_Prompt_
Among the records below, find the line that has "Given: View the 26 reposts link"; from there, give the lines again exactly, and stop after the line that has "Screen dimensions: 1151x824".

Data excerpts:
##############################

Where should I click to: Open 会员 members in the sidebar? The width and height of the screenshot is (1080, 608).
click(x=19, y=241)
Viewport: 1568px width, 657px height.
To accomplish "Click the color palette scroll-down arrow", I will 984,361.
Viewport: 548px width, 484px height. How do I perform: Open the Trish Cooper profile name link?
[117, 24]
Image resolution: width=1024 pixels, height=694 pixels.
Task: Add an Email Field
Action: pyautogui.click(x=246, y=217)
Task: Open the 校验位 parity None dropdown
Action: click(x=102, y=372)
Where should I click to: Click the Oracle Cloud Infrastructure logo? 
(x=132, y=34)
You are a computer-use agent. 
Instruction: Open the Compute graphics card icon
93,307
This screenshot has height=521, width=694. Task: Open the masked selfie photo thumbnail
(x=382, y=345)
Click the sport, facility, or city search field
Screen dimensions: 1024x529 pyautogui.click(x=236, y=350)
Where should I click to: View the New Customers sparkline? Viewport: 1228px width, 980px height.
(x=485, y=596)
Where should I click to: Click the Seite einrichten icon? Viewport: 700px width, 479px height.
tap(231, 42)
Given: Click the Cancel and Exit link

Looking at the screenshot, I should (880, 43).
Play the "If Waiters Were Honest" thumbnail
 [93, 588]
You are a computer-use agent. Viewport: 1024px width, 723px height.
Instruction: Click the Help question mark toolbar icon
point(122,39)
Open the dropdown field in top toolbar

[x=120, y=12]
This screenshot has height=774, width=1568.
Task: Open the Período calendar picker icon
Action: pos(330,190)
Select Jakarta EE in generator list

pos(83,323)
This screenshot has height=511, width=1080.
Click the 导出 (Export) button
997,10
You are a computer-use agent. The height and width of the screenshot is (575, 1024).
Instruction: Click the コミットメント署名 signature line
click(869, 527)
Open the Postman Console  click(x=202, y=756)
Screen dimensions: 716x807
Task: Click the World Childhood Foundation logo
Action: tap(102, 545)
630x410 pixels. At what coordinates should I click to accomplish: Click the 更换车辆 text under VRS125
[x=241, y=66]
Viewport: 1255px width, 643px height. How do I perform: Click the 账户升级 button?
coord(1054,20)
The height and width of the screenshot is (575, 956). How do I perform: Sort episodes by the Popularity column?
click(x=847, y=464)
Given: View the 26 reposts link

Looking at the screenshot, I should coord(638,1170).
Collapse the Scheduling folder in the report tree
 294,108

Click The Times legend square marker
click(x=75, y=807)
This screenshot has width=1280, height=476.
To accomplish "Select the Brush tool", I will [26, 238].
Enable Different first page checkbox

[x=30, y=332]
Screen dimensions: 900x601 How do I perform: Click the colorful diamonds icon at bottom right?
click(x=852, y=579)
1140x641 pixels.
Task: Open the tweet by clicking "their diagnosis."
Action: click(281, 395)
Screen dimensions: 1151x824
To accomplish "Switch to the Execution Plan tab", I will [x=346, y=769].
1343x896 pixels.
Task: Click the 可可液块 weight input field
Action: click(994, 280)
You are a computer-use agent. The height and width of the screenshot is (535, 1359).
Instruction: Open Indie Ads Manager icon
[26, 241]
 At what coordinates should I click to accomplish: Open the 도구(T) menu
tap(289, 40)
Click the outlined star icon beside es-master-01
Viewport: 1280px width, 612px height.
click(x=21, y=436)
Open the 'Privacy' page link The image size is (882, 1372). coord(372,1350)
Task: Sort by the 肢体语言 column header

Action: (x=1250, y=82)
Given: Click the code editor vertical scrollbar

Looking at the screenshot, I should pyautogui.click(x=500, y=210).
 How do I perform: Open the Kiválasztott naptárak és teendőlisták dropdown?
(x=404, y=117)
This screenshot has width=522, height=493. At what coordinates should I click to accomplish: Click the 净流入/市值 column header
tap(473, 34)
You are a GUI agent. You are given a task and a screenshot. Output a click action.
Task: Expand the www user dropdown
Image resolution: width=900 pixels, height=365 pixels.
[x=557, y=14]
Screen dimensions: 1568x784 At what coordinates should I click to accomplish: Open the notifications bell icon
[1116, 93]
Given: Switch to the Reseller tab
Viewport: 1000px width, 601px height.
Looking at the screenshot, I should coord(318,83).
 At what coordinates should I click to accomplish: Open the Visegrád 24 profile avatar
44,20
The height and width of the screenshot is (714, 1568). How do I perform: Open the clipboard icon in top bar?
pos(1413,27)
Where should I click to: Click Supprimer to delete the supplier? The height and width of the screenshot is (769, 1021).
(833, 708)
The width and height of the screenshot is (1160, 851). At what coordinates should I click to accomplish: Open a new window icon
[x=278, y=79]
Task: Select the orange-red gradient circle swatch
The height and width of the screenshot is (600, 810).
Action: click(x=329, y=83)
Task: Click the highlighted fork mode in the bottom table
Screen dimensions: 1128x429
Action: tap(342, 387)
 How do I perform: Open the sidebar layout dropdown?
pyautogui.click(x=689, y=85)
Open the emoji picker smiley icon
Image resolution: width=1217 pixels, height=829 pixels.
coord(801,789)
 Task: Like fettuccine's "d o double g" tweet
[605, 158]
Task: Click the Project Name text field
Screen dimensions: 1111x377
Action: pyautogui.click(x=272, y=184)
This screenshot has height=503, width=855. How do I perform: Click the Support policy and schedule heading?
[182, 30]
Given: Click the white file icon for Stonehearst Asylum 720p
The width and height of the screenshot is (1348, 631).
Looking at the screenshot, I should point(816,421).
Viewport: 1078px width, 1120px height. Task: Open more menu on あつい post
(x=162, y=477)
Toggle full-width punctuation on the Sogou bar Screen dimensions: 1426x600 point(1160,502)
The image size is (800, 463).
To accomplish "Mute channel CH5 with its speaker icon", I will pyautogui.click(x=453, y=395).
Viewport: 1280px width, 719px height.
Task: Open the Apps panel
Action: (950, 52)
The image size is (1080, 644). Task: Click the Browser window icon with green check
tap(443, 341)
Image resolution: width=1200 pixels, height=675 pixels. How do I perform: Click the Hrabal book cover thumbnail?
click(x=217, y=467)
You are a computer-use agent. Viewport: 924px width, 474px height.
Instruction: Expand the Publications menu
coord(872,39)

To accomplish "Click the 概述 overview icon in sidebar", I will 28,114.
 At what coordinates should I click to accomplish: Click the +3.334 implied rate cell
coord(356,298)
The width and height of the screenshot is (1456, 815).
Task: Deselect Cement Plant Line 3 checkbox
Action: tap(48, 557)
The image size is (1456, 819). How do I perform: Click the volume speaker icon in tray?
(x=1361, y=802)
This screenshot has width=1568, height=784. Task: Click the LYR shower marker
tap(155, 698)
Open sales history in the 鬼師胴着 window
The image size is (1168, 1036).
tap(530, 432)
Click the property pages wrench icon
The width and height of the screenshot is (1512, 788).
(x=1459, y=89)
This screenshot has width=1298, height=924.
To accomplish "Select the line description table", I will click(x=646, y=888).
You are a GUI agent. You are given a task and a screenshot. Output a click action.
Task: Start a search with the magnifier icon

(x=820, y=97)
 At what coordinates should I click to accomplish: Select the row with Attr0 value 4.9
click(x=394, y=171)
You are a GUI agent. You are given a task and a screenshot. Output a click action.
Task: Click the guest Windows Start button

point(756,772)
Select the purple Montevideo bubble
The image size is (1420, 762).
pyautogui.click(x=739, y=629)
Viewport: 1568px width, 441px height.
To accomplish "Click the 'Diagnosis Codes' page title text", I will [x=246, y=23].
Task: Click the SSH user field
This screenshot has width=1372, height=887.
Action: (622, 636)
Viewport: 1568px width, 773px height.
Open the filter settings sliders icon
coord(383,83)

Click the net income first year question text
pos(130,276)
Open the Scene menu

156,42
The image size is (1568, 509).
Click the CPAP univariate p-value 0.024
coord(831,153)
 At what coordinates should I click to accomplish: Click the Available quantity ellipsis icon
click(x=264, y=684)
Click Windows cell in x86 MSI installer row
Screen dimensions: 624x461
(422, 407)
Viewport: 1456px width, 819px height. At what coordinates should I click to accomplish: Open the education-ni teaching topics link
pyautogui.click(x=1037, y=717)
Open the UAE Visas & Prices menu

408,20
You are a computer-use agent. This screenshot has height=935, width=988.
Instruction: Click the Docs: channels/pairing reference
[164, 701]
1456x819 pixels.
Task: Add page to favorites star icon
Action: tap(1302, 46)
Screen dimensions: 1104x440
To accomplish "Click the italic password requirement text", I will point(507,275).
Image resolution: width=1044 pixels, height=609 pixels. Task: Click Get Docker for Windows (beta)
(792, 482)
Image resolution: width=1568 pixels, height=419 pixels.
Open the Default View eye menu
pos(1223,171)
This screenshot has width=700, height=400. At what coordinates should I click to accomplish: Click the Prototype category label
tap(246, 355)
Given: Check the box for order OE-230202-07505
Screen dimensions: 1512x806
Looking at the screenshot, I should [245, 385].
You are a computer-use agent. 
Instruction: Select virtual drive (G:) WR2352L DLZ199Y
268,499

##############################

_Exercise result_
Given: View the 26 reposts link

Looking at the screenshot, I should coord(638,1170).
Collapse the Scheduling folder in the report tree
 294,108

Click The Times legend square marker
click(x=75, y=807)
This screenshot has width=1280, height=476.
To accomplish "Select the Brush tool", I will [26, 238].
Enable Different first page checkbox

[x=30, y=332]
Screen dimensions: 900x601 How do I perform: Click the colorful diamonds icon at bottom right?
click(x=852, y=579)
1140x641 pixels.
Task: Open the tweet by clicking "their diagnosis."
Action: click(281, 395)
Screen dimensions: 1151x824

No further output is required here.